**TEXTE PROPOSÉ**
● ● ●
À la question « comment en est-on arrivés là ? », beaucoup d'acteurs soutiennent que l'État et à travers lui le pouvoir politique qui l'incarne, en est le responsable. Je soutiens ici qu'il n'est pas le seul responsable indirect. Même si une grande part de responsabilité lui revient, lui en tant que régulateur de la vie sociopolitique, le champ de la responsabilité indirecte dans cette affaire est large qu'on ne le pense. Avant d'élaborer sur les arguments au fondement de cette conviction, je reviens pour la conforter, sur la thèse de la responsabilité indirecte de l'État et du pouvoir politique qui l'incarne.
● ● ●
**DONNÉES DE L'EXERCICE**
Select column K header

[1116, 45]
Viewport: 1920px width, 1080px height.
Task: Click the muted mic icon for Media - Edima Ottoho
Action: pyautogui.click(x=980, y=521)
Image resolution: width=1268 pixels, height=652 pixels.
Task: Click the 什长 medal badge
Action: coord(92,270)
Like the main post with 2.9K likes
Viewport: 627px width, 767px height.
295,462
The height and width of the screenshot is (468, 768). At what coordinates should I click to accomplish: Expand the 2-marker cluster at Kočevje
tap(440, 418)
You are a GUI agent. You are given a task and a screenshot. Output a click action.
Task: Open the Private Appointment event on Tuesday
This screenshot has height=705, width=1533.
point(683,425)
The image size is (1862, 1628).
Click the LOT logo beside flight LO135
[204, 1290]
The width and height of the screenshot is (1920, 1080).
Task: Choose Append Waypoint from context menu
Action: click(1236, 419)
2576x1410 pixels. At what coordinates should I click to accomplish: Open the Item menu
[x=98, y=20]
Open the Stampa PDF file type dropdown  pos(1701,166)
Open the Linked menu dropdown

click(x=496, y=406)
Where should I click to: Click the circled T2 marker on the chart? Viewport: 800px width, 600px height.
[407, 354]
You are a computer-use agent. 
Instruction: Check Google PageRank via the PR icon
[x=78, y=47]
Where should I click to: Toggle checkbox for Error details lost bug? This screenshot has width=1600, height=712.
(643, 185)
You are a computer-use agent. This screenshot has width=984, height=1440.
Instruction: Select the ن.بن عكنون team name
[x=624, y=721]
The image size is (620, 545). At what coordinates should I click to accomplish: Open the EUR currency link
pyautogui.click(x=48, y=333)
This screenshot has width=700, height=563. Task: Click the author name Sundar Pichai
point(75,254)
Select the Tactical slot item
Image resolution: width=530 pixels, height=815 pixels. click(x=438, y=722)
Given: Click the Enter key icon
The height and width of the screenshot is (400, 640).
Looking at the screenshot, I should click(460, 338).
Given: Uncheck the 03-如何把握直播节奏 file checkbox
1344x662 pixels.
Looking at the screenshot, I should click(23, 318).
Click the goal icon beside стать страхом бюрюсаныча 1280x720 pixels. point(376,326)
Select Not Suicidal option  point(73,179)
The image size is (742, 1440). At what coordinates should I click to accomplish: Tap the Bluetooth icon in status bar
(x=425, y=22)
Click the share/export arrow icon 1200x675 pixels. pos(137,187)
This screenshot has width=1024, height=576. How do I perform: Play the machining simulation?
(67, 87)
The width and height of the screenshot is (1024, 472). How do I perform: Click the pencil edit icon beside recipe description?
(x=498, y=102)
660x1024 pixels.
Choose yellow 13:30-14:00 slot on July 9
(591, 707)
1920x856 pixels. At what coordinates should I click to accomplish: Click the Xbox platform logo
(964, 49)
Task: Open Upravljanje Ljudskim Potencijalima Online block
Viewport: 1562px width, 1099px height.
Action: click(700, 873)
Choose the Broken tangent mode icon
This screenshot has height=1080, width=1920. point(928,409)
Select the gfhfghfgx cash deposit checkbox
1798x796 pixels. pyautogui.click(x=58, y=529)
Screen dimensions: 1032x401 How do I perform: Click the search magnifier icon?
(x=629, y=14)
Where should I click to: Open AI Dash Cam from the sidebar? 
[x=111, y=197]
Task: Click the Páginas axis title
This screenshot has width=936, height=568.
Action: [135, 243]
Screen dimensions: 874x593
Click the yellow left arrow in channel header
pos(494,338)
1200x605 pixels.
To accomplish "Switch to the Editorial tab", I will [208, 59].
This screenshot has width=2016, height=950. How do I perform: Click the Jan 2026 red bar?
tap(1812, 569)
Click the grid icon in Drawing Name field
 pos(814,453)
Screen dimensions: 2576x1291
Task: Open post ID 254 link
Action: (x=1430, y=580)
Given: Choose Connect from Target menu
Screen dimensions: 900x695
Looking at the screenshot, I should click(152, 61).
● ● ●
**CONSIGNE A**
Indiquez si chacun des énoncés suivants est conforme au texte proposé, en répondant par oui ou par non et en citant mot pour mot le passage qui permet de trancher. (i) Le texte affirme que l'État est le seul responsable indirect. (ii) Le texte présente l'État comme régulateur de la vie sociopolitique. (iii) Avant d'exposer ses arguments, le texte revient sur la thèse de la responsabilité indirecte de l'État.
**CONSIGNE B**
Présentez sous forme de liste numérotée les entrées, depuis la ligne contenant « Screen dimensions: 874x593 » jusqu'à la dernière entrée, sans les lignes vides.

**CORRIGÉ A**
(i) Non : « Je soutiens ici qu'il n'est pas le seul responsable indirect. »
(ii) Oui : « lui en tant que régulateur de la vie sociopolitique »
(iii) Oui : « Avant d'élaborer sur les arguments au fondement de cette conviction, je reviens pour la conforter, sur la thèse de la responsabilité indirecte de l'État et du pouvoir politique qui l'incarne. »

**CORRIGÉ B**
1. Screen dimensions: 874x593
2. Click the yellow left arrow in channel header
3. pos(494,338)
4. 1200x605 pixels.
5. To accomplish "Switch to the Editorial tab", I will [208, 59].
6. This screenshot has width=2016, height=950. How do I perform: Click the Jan 2026 red bar?
7. tap(1812, 569)
8. Click the grid icon in Drawing Name field
9.  pos(814,453)
10. Screen dimensions: 2576x1291
11. Task: Open post ID 254 link
12. Action: (x=1430, y=580)
13. Given: Choose Connect from Target menu
14. Screen dimensions: 900x695
15. Looking at the screenshot, I should click(152, 61).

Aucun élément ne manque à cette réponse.